- [Directions for this task]: The reply should hold every record, copied exactly.

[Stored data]
__________________________________________________
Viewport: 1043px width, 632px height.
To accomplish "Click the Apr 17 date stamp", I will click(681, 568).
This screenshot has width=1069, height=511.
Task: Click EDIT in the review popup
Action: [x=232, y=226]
__________________________________________________
- [Your solution]:
Viewport: 1043px width, 632px height.
To accomplish "Click the Apr 17 date stamp", I will click(681, 568).
This screenshot has width=1069, height=511.
Task: Click EDIT in the review popup
Action: [x=232, y=226]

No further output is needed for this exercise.